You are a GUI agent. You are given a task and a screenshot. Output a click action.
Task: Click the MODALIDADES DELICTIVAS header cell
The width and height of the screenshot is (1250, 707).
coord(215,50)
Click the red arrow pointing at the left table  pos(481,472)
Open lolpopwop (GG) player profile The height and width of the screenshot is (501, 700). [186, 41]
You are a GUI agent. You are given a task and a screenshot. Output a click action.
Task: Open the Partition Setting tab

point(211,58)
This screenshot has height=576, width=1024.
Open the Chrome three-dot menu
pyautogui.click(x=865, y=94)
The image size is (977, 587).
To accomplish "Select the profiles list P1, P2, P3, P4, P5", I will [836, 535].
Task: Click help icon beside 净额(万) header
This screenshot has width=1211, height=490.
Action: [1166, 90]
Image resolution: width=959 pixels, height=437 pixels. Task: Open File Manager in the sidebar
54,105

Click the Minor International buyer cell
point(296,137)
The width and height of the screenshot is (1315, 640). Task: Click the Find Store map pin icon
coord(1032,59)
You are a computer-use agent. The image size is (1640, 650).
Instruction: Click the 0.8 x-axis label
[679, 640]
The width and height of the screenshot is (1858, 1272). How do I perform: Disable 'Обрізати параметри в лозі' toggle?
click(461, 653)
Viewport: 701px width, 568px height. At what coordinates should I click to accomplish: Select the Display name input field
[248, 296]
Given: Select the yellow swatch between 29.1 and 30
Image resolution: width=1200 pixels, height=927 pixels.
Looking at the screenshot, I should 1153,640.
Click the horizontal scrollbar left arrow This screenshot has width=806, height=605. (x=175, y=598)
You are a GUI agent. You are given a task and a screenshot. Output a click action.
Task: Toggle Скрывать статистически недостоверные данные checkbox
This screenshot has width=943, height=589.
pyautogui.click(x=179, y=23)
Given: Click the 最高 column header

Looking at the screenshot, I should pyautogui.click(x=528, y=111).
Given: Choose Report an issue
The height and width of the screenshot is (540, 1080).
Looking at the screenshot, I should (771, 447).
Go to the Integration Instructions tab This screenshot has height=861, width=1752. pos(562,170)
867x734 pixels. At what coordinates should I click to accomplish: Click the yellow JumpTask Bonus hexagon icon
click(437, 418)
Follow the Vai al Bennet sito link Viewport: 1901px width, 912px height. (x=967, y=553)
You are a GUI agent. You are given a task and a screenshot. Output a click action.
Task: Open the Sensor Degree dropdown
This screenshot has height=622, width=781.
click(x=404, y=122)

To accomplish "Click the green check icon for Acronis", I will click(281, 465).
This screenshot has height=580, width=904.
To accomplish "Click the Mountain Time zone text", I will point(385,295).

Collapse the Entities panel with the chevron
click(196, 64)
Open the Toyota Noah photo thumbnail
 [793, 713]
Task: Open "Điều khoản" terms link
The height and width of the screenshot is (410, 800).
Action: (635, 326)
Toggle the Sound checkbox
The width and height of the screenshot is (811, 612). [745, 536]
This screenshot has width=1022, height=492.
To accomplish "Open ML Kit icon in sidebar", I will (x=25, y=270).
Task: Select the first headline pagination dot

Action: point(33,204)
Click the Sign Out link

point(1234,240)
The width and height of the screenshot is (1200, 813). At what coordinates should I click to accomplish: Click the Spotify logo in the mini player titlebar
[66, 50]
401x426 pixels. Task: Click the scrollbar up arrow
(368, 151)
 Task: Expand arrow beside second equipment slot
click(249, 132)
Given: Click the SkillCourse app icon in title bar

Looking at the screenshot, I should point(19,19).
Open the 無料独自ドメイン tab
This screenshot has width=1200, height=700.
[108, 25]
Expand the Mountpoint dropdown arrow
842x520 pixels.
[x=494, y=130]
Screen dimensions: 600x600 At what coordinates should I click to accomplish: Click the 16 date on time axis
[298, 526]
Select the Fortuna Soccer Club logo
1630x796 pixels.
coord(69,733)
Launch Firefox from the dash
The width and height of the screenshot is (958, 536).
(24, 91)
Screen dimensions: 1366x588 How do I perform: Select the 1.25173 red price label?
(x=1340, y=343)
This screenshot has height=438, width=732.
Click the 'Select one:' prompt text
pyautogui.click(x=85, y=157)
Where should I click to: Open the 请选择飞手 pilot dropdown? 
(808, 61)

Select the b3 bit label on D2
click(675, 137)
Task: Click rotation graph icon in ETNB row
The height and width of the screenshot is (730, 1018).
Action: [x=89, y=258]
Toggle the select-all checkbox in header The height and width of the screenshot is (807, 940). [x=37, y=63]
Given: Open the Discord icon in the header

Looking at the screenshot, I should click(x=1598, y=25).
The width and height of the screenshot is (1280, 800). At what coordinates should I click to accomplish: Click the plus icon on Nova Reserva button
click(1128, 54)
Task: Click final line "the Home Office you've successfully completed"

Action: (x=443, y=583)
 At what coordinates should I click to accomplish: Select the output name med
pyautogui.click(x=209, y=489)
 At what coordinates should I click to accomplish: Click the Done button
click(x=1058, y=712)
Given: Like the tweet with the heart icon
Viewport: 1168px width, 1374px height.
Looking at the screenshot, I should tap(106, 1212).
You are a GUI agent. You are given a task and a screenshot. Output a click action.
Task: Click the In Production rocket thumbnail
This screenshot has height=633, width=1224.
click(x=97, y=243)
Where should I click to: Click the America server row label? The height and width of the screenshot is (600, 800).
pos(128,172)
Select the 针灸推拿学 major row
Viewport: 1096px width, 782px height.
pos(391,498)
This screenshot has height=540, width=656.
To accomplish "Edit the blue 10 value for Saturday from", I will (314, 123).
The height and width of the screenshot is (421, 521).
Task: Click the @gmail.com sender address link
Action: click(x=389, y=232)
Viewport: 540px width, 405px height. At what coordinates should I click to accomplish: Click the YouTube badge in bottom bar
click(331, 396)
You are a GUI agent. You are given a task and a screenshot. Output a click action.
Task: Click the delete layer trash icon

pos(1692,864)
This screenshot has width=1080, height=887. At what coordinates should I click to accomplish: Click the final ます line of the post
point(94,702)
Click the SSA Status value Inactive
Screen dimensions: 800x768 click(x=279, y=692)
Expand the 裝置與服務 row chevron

────

◆ What needs to be done
Repeat this material verbatim.

◆ Response area
You are a GUI agent. You are given a task and a screenshot. Output a click action.
Task: Click the MODALIDADES DELICTIVAS header cell
The width and height of the screenshot is (1250, 707).
coord(215,50)
Click the red arrow pointing at the left table  pos(481,472)
Open lolpopwop (GG) player profile The height and width of the screenshot is (501, 700). [186, 41]
You are a GUI agent. You are given a task and a screenshot. Output a click action.
Task: Open the Partition Setting tab

point(211,58)
This screenshot has height=576, width=1024.
Open the Chrome three-dot menu
pyautogui.click(x=865, y=94)
The image size is (977, 587).
To accomplish "Select the profiles list P1, P2, P3, P4, P5", I will [836, 535].
Task: Click help icon beside 净额(万) header
This screenshot has width=1211, height=490.
Action: [1166, 90]
Image resolution: width=959 pixels, height=437 pixels. Task: Open File Manager in the sidebar
54,105

Click the Minor International buyer cell
point(296,137)
The width and height of the screenshot is (1315, 640). Task: Click the Find Store map pin icon
coord(1032,59)
You are a computer-use agent. The image size is (1640, 650).
Instruction: Click the 0.8 x-axis label
[679, 640]
The width and height of the screenshot is (1858, 1272). How do I perform: Disable 'Обрізати параметри в лозі' toggle?
click(461, 653)
Viewport: 701px width, 568px height. At what coordinates should I click to accomplish: Select the Display name input field
[248, 296]
Given: Select the yellow swatch between 29.1 and 30
Image resolution: width=1200 pixels, height=927 pixels.
Looking at the screenshot, I should 1153,640.
Click the horizontal scrollbar left arrow This screenshot has width=806, height=605. (x=175, y=598)
You are a GUI agent. You are given a task and a screenshot. Output a click action.
Task: Toggle Скрывать статистически недостоверные данные checkbox
This screenshot has width=943, height=589.
pyautogui.click(x=179, y=23)
Given: Click the 最高 column header

Looking at the screenshot, I should pyautogui.click(x=528, y=111).
Given: Choose Report an issue
The height and width of the screenshot is (540, 1080).
Looking at the screenshot, I should (771, 447).
Go to the Integration Instructions tab This screenshot has height=861, width=1752. pos(562,170)
867x734 pixels. At what coordinates should I click to accomplish: Click the yellow JumpTask Bonus hexagon icon
click(437, 418)
Follow the Vai al Bennet sito link Viewport: 1901px width, 912px height. (x=967, y=553)
You are a GUI agent. You are given a task and a screenshot. Output a click action.
Task: Open the Sensor Degree dropdown
This screenshot has height=622, width=781.
click(x=404, y=122)

To accomplish "Click the green check icon for Acronis", I will click(281, 465).
This screenshot has height=580, width=904.
To accomplish "Click the Mountain Time zone text", I will point(385,295).

Collapse the Entities panel with the chevron
click(196, 64)
Open the Toyota Noah photo thumbnail
 [793, 713]
Task: Open "Điều khoản" terms link
The height and width of the screenshot is (410, 800).
Action: (635, 326)
Toggle the Sound checkbox
The width and height of the screenshot is (811, 612). [745, 536]
This screenshot has width=1022, height=492.
To accomplish "Open ML Kit icon in sidebar", I will (x=25, y=270).
Task: Select the first headline pagination dot

Action: point(33,204)
Click the Sign Out link

point(1234,240)
The width and height of the screenshot is (1200, 813). At what coordinates should I click to accomplish: Click the Spotify logo in the mini player titlebar
[66, 50]
401x426 pixels. Task: Click the scrollbar up arrow
(368, 151)
 Task: Expand arrow beside second equipment slot
click(249, 132)
Given: Click the SkillCourse app icon in title bar

Looking at the screenshot, I should point(19,19).
Open the 無料独自ドメイン tab
This screenshot has width=1200, height=700.
[108, 25]
Expand the Mountpoint dropdown arrow
842x520 pixels.
[x=494, y=130]
Screen dimensions: 600x600 At what coordinates should I click to accomplish: Click the 16 date on time axis
[298, 526]
Select the Fortuna Soccer Club logo
1630x796 pixels.
coord(69,733)
Launch Firefox from the dash
The width and height of the screenshot is (958, 536).
(24, 91)
Screen dimensions: 1366x588 How do I perform: Select the 1.25173 red price label?
(x=1340, y=343)
This screenshot has height=438, width=732.
Click the 'Select one:' prompt text
pyautogui.click(x=85, y=157)
Where should I click to: Open the 请选择飞手 pilot dropdown? 
(808, 61)

Select the b3 bit label on D2
click(675, 137)
Task: Click rotation graph icon in ETNB row
The height and width of the screenshot is (730, 1018).
Action: [x=89, y=258]
Toggle the select-all checkbox in header The height and width of the screenshot is (807, 940). [x=37, y=63]
Given: Open the Discord icon in the header

Looking at the screenshot, I should click(x=1598, y=25).
The width and height of the screenshot is (1280, 800). At what coordinates should I click to accomplish: Click the plus icon on Nova Reserva button
click(1128, 54)
Task: Click final line "the Home Office you've successfully completed"

Action: (x=443, y=583)
 At what coordinates should I click to accomplish: Select the output name med
pyautogui.click(x=209, y=489)
 At what coordinates should I click to accomplish: Click the Done button
click(x=1058, y=712)
Given: Like the tweet with the heart icon
Viewport: 1168px width, 1374px height.
Looking at the screenshot, I should tap(106, 1212).
You are a GUI agent. You are given a task and a screenshot. Output a click action.
Task: Click the In Production rocket thumbnail
This screenshot has height=633, width=1224.
click(x=97, y=243)
Where should I click to: Click the America server row label? The height and width of the screenshot is (600, 800).
pos(128,172)
Select the 针灸推拿学 major row
Viewport: 1096px width, 782px height.
pos(391,498)
This screenshot has height=540, width=656.
To accomplish "Edit the blue 10 value for Saturday from", I will (314, 123).
The height and width of the screenshot is (421, 521).
Task: Click the @gmail.com sender address link
Action: click(x=389, y=232)
Viewport: 540px width, 405px height. At what coordinates should I click to accomplish: Click the YouTube badge in bottom bar
click(331, 396)
You are a GUI agent. You are given a task and a screenshot. Output a click action.
Task: Click the delete layer trash icon

pos(1692,864)
This screenshot has width=1080, height=887. At what coordinates should I click to accomplish: Click the final ます line of the post
point(94,702)
Click the SSA Status value Inactive
Screen dimensions: 800x768 click(x=279, y=692)
Expand the 裝置與服務 row chevron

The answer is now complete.